The question of how athletics plays a role in the social sphere of college campuses was only half of the day. The rest of the day focused on critically addressing the intersections and tensions between athletics and academics. While the majority of the conference was dedicated to mobilizing and empowering student-athletes to use their role on campus to affect positive change, there was also a necessity for a counter-argument to collegiate varsity athletics. Such a rebuke was delivered strongly by professor Alan White of Williams' philosophy department. Despite being an avid Ephs fan, White put forth a sobering critique of college athletics and their necessity on campuses across the United States. He questioned the time commitment, exclusivity, and "do anything to win" mentality, citing the concern that the development of a well-rounded college student was being put in jeopardy.
The concerns that professor White brought to the fore were an excellent reference point for the athletic director/faculty panel that followed his talk. Panelists included faculty athletics representatives Gage McWeeny from Williams and Dr. Timothy Jay from the Massachusetts College of Liberal Arts; head coach of the Vassar women's soccer team, Corey Holton; Assistant Director of Athletics at Tufts University, Branwen Smith-King, and the Acting Athletic Director at Williams, Bud Fisher.
Panelists were asked about both the positive contributions and the biggest concerns of athletics on campus. The discussion developed organically, taking questions from the audience as well, and touched on issues of socioeconomic division within sport as well as how athletics can function as a unifying force. The panel was successful in articulating concrete tensions and resolutions between athletics and academics at primarily NCAA Division III institutions.
The final speaker of the day was Karl Alexander, a Bates graduate and current volunteer at Grassroot Soccer. His talk brought the discussion of sport's transformative role onto the international field. Grassroot Soccer (GRS) is one of a handful of organizations that uses sport as a development tool. Karl explained how GRS uses soccer in communities throughout Africa to combat stigma and educate individuals about the dangers HIV/AIDS. Furthermore, for Division III student-athletes who are unlikely to have much direct involvement with sports after graduation, it enables them to continue doing something they love, while also making such a difference.

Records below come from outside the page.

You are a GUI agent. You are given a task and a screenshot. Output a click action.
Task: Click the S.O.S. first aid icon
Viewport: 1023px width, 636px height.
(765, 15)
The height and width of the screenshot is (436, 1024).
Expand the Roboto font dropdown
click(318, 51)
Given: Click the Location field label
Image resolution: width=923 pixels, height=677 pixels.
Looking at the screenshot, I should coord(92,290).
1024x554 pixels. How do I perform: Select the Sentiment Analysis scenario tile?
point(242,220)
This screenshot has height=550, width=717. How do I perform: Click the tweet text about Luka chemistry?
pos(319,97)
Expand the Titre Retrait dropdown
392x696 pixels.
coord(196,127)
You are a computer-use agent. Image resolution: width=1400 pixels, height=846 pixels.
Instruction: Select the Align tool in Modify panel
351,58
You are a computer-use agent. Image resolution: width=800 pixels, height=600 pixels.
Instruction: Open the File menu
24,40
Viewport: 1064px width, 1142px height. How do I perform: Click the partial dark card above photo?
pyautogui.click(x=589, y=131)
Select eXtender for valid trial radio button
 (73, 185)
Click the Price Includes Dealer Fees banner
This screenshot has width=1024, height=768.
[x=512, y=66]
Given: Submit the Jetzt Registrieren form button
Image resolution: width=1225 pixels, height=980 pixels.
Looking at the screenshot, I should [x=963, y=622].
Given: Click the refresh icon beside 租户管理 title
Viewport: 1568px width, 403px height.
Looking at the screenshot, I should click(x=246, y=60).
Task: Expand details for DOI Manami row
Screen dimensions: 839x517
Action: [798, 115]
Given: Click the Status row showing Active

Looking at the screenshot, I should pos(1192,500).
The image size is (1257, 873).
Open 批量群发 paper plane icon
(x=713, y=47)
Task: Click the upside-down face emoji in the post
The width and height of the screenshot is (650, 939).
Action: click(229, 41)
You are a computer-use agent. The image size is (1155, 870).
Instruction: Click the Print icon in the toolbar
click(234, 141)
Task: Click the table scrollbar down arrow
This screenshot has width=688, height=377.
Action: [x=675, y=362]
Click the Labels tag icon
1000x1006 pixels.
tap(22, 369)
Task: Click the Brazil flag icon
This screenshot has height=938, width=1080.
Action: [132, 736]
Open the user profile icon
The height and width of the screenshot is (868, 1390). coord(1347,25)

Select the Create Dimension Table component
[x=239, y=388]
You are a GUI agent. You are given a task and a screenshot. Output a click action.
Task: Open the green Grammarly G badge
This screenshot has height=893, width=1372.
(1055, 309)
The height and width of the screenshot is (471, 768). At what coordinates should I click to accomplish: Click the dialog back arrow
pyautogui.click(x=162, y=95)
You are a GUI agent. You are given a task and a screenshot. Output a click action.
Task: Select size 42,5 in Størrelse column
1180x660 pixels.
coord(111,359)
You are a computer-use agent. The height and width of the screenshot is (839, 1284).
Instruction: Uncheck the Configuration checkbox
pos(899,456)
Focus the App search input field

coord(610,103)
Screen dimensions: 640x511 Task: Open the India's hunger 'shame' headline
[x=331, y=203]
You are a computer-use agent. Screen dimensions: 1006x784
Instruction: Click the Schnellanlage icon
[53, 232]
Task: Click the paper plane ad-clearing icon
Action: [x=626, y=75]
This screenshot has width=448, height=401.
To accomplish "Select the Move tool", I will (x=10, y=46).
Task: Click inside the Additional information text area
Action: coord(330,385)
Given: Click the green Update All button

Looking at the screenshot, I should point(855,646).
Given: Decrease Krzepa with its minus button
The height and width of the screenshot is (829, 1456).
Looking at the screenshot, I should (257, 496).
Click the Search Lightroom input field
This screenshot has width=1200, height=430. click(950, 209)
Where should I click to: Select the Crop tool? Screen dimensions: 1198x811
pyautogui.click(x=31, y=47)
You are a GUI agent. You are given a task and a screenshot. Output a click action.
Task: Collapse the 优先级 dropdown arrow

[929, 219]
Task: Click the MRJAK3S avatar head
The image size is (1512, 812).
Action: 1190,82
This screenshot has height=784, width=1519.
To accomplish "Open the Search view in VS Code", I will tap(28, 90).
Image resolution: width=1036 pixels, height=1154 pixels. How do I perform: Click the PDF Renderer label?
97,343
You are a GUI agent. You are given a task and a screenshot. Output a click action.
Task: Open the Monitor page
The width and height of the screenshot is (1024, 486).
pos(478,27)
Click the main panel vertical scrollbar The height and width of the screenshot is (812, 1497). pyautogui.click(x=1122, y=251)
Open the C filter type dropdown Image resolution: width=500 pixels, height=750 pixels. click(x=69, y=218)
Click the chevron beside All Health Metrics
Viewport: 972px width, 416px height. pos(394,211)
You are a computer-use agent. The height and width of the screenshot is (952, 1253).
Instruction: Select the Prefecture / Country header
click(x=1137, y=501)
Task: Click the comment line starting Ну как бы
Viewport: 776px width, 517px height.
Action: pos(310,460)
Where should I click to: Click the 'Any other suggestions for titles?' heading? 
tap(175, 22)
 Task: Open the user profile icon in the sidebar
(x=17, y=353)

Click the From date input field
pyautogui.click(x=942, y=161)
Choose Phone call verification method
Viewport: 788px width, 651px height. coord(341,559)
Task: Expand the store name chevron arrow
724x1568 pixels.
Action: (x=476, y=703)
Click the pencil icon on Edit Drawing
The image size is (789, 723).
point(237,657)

With the end of Karl's talk came the conclusion of the conference. Throughout the day the attendees had changed their perspective on athletics, focusing on it as a societal force both on college campuses and in the larger community. The participants came away with tangible ways to affect change at our schools, and the motivation to do so. Although there are conflicts that arise between athletics and other spheres of campus life, by opening lines of communication and being willing to engage with other groups, both athletics and the larger school community will be better off. As such, it was incredibly valuable to bring together student-athletes from so many different schools, which offered such diverse perspectives, and many left with new ideas to implement on their campuses. This conference was only a start, and as such, it is hoped that it was not the last of its kind. This symposium only began to ask important questions. There are many answers to be sought, and further inquiries to be made.